Ada kalanya, perasaan negatif justru merupakan perasaan yang nyata, valid, dan penting, misalnya memberi informasi dan membantu Anda menghadapi situasi. Anda juga dapat memahami apa yang harus Anda ubah atau perbaiki dari diri atau hidup Anda.

Jadilah realistis atas apa yang Anda rasakan. Sangat normal untuk merasa kecewa, sedih, dan cemas. Justru yang akan menjadi masalah adalah jika Anda tidak bisa mengekspresikan atau tidak mengakui perasaan sebanyak yang Anda rasakan.

Berhati-hatilah dengan media sosial yang Anda ikuti. Jika Anda merasa bersalah atau malu setelah melihat postingan berisi motivasi dari mereka, mungkin saja ini merupakan bentuk Toxic Positivity. Pertimbangkan untuk membatasi waktu Anda terhadap media sosial.

Toxic Positivity yang Anda lakukan untuk diri Anda sendiri juga mungkin saja Anda sampaikan pada orang lain. Jika Anda seringkali mendengar cerita sedih dan kehilangan dari orang lain, Anda perlu memahami cara menjadi pendengar yang berempati dan menvalidasi perasaan mereka, bukan untuk memaksa mereka menemukan hal positif dari situasi buruk mereka.

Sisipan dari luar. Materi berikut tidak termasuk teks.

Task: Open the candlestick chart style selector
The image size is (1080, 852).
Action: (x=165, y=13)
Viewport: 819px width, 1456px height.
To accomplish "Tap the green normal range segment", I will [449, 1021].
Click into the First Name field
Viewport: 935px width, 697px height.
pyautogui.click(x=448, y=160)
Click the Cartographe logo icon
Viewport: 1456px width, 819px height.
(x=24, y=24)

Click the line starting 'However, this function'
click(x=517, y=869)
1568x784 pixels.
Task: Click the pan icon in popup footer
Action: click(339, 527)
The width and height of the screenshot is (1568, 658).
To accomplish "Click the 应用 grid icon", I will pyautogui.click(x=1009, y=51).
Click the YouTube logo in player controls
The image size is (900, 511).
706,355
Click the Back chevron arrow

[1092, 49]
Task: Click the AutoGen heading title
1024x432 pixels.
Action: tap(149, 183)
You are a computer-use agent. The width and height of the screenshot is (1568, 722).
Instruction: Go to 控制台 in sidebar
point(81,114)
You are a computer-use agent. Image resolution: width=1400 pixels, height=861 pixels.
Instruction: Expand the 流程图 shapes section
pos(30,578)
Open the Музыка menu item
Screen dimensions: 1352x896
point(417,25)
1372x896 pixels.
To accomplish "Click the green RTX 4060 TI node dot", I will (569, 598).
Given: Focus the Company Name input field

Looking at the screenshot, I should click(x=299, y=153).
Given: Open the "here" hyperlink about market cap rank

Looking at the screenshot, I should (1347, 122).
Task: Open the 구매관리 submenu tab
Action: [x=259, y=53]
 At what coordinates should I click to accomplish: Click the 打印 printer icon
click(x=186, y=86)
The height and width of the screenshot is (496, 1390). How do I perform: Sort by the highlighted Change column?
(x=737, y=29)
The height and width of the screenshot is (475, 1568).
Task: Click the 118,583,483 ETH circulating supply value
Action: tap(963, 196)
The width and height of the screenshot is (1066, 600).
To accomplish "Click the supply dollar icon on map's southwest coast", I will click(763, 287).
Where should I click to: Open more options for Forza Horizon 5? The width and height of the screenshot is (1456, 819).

Ganti Kalimat Motivasi Anda

Kalimat berisi Toxic Positivity

  •  Just Stay Positive
  • Good vibes only
  •  Lihat hal positif yang dari masalah ini
  •  Setiap hal terjadi karena suatu alasan
  • Mungkin saja situasi ini dapat menjadi lebih buruk

Ganti dengan

  • Oke, saya mendengarkan sekarang
  • Tidak apa-apa, aku selalu ada di sini untukmu apapun yang terjadi
  • Aku mencoba mengerti, ceritakan padaku, aku ada di sini
  • Kadangkala sesuatu memang terjadi tidak sesuai dengan keinginan kita, apa yang bisa ku lakukan untukmu?